University of Colorado Global Anesthesiology Fellowship

A pheochromocytoma is a neuroendocrine tumor that secretes norepinephrine and epinephrine, resulting in hypertension, palpitations, severe headaches, shortness of breath, and in some cases, anxiety. The “classic triad” of symptoms in patients with a pheochromocytoma consists of episodic headache, sweating, and tachycardia. When a patient presents with these symptoms, measurement of plasma fractionated metanephrines may rule out a pheochromocytoma; however, the most reliable method for diagnosis is measuring fractionated metanephrines and catecholamines in a 24-hour urine collection, which has a reported sensitivity and specificity of greater than 98%.

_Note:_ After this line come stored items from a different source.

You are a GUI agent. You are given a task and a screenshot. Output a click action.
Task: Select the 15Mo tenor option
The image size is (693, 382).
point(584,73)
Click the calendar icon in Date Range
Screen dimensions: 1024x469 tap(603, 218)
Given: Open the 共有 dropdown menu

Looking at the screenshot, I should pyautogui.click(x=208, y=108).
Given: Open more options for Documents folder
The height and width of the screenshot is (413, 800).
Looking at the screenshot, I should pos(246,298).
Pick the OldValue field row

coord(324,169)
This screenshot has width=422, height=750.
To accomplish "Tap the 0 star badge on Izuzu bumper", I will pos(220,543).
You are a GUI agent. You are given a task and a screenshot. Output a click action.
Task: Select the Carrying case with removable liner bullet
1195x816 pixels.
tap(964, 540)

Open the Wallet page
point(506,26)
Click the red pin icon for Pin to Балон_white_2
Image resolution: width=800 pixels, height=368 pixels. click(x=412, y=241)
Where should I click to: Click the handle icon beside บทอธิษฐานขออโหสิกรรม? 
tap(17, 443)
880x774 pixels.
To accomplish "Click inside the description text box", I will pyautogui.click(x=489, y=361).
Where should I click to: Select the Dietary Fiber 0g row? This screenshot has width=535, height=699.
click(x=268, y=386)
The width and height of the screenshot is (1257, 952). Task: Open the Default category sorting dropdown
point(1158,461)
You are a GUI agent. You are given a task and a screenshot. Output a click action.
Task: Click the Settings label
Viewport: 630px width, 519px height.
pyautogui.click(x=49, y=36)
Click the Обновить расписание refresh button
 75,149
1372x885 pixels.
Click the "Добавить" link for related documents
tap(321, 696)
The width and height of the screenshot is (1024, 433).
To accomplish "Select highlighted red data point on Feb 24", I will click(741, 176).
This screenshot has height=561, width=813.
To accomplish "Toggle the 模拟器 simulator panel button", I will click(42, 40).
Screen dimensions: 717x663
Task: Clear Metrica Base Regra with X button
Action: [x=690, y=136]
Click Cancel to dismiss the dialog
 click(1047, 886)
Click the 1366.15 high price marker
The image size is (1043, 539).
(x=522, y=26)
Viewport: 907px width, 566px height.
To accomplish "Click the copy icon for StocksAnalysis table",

The increase in arterial blood pressure and vascular resistance is a result of continued stimulation of alpha-1 adrenergic receptors. Indeed, the hallmark of preoperative treatment of a pheochromocytoma is the use of alpha-blockers, such as phenoxybenzamine, for at least 10 - 14 days prior to the resection of the tumor. This helps to control the effects of norepinephrine and epinephrine hypersecretion prior to resection. The goals of this pre-operative treatment are to restore normal blood volume and control blood pressure, heart rate, and arrhythmias. After resection of the tumor, the continued presence of the alpha-1 receptor antagonists can lead to hypotension. As phenylephrine is a selective alpha-1 adrenergic receptor agonist, the presence of the alpha-blockers given prior to surgery may prevent phenylephrine from increasing blood pressure.